David B. Feldman is an American psychologist who is a full professor of psychology at Santa Clara University. His research focuses on hope, meaning, and growth in the face of life's difficulties, and he has been instrumental in developing Hope Therapy and applying it to various populations.

==Education and academic career==
Feldman received a bachelor's degree from DePauw University and a Ph.D. in clinical psychology (2004) from the University of Kansas. He completed his post-doctoral fellowship in health psychology at the VA Palo Alto Health Care System (2004-2005).

Feldman has been a professor (2005–present) at Santa Clara University's graduate department of Counseling Psychology. Additionally, Feldman has taught in Santa Clara University's Center for Professional Development (2006–present), a continuing education program. Feldman has held supervision positions at the VA Palo Alto Health Care System (2004-2005) and the University of Kansas (2000-2003). During the 2025-26 academic year, he was awarded a visiting adjunct professorship in the faculty of psychology at Chulalongkorn University in Bangkok, Thailand.

==Awards and accolades==
- “Great Psychology Book” of the month by all-about-psychology.com for Speaking for Psychologists. (March 2010)
- Irving-Handelsman Graduate Student Teaching Award, University of Kansas (2002)
- During the 2025-26 academic year, he was awarded a visiting adjunct professorship in the faculty of psychology at Chulalongkorn University in Bangkok, Thailand. This position is described by Chulalongkorn’s Office of Research Affairs as fostering “long-term collaboration with renowned international experts…to promote research, develop academic partnerships, and facilitate the exchange of knowledge and experience.”

[Collected data]

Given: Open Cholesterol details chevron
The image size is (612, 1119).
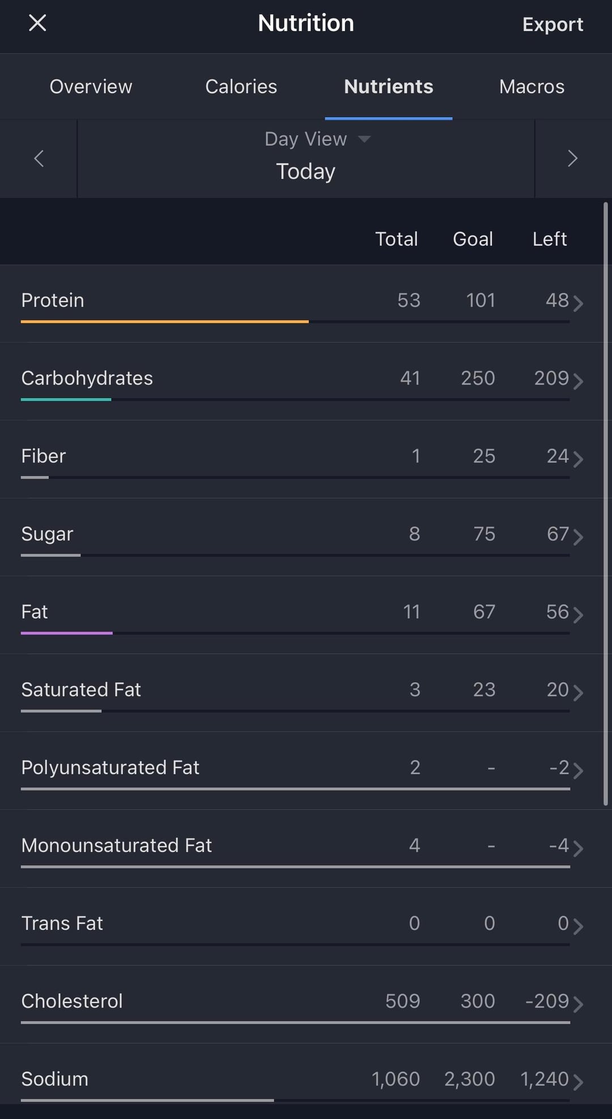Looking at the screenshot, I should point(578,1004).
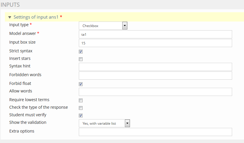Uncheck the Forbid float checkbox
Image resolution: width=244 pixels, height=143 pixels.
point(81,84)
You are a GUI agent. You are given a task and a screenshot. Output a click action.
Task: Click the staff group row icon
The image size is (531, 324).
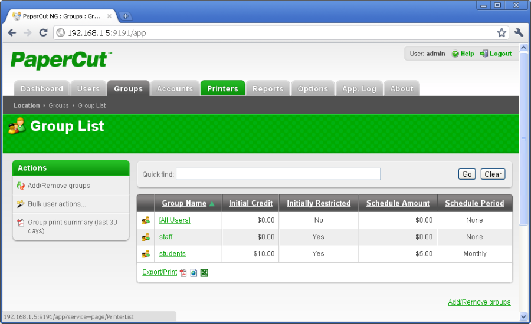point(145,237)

...

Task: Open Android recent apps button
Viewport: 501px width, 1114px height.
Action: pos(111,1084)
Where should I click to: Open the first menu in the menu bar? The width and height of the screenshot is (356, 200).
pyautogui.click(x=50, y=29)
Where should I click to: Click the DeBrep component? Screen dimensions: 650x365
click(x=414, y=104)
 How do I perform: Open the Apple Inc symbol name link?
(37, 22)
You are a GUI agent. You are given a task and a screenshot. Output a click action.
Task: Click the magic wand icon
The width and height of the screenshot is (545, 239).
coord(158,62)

* **WHAT YOU NEED TO DO**
- 1) According to the text about David B. Feldman, where did he do his post-doctoral fellowship in health psychology?
- 2) From the text about David B. Feldman, quote everything from "David B. Feldman" down to "Care System (2004-2005).".

* **YOUR RESPONSES**
- 1) At the VA Palo Alto Health Care System (2004-2005).

- 2)
David B. Feldman is an American psychologist who is a full professor of psychology at Santa Clara University. His research focuses on hope, meaning, and growth in the face of life's difficulties, and he has been instrumental in developing Hope Therapy and applying it to various populations.

==Education and academic career==
Feldman received a bachelor's degree from DePauw University and a Ph.D. in clinical psychology (2004) from the University of Kansas. He completed his post-doctoral fellowship in health psychology at the VA Palo Alto Health Care System (2004-2005).